You’ve been working in Whistler on a one-year working holiday visa and you want to stay and work for another season.  Or maybe you’re a former post-secondary student in Toronto who has six months remaining on your post-graduate work permit and you want to keep working for your company.  Perhaps you’re a foreign worker who just wants to renew your work permit.

You start talking to friends and colleagues, and you hear horror stories about what they call a Labour Market Opinion, or LMO.  You learn about the process that companies go through to hire foreign workers, and begin to wonder if your employer will even bother.  You start wondering if your future in Canada is as certain as you thought.

Do You Need a LMO?

To understand how to approach the application for a Labour Market Opinion it is important to understand the theory behind it, and to determine whether you actually need one.

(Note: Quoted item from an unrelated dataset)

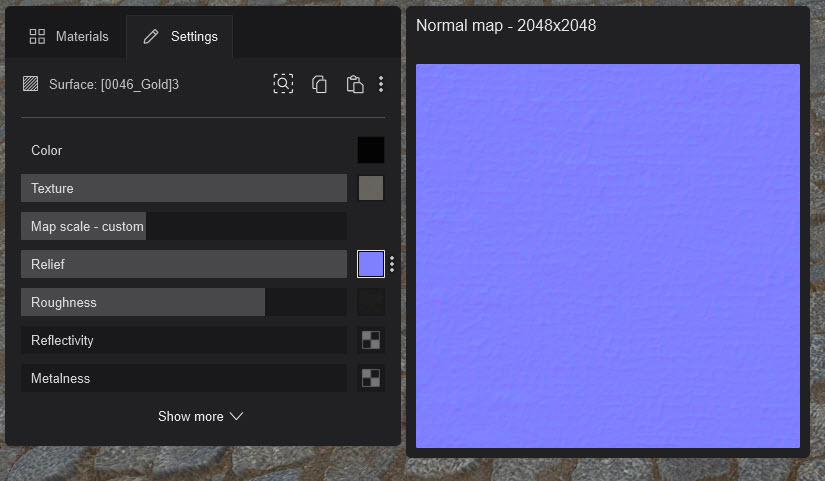The width and height of the screenshot is (825, 481).
Task: Select the purple Relief normal map thumbnail
Action: click(x=371, y=264)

The purpose of Canada’s Temporary Foreign Worker Program is to allow Canadian employers to hire foreign workers on a temporary basis.  In order to protect the Canadian Labour Market, the government has determined that Canadian employers must show that it was necessary to fill a position with a temporary foreign worker instead of with a Canadian citizen or permanent resident.

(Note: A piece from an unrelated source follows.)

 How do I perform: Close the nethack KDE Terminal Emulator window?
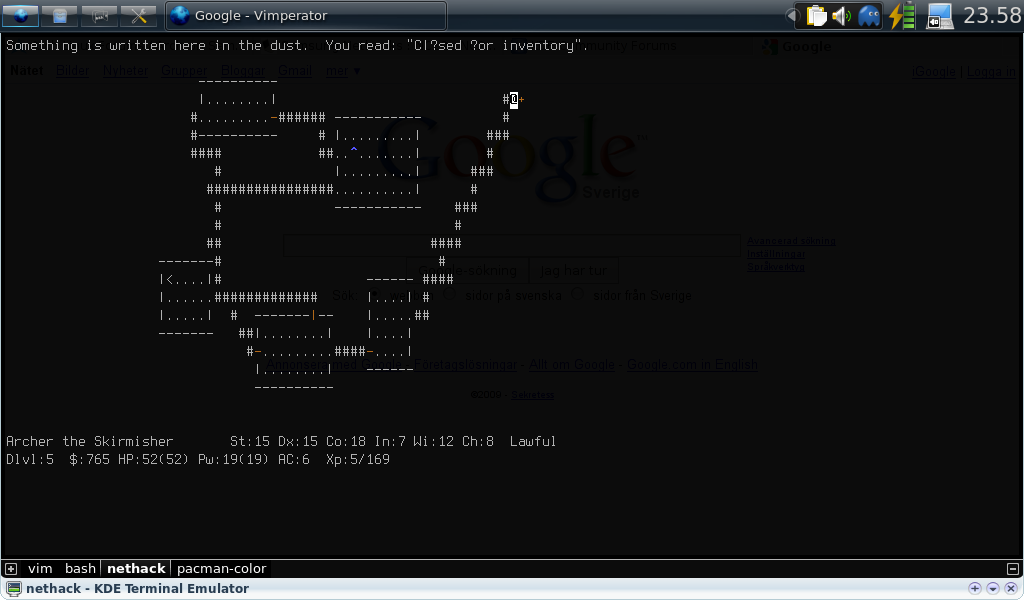coord(1011,589)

As is evident, the Temporary Foreign Worker Program is designed for people that will only work in Canada temporarily.  If you want to work in Canada on a permanent basis, then you should consider other options such as, for example, your respective province’s Provincial Nomination Program (“PNP”).  For whatever reason, the Citizenship and Immigration Canada website does not make it easy to find these programs.  But they are out there, and all provinces offer excellent programs.  If you Google “British Columbia PNP”, for example, you will find an immigration program for British Columbian companies seeking to hire skilled foreign nationals on a permanent basis.  No LMO required.

If you do intend to only get a work permit, then you should also consider if you are LMO exempt by virtue of a free trade agreement which gives you the right to enter the Canadian Labour Market.  All foreign workers from the United States, Mexico, Chile, and Peru should analyze their respective country’s free trade agreement to see if they are LMO exempt.  We recently did a consultation for a frustrated American engineer whose employer had been denied two LMOs.  It took us five minutes to tell him that he did not even need one, and to chalk up his experience as a lesson in preparatory research.

Other foreign workers that are LMO exempt include those that will provide a significant benefit to the Canadian economy, including entrepreneurs and intra-company transferees.  Spouses of skilled foreign workers or foreign students are also exempt.  Finally, destitute students do not need a LMO, but that really shouldn’t be Plan A.

If You Need a LMO

So you’ve looked at your province’s PNP and the LMO exemptions and determined that you have no choice.   You need to apply for a LMO.   Don’t panic.  Contrary to what appears to be popular myth LMOs are frequently approved, even in these difficult economic times.  There are certain steps and principles that your employer can follow that will allow yours to also be approved, which are discussed elsewhere in this blog.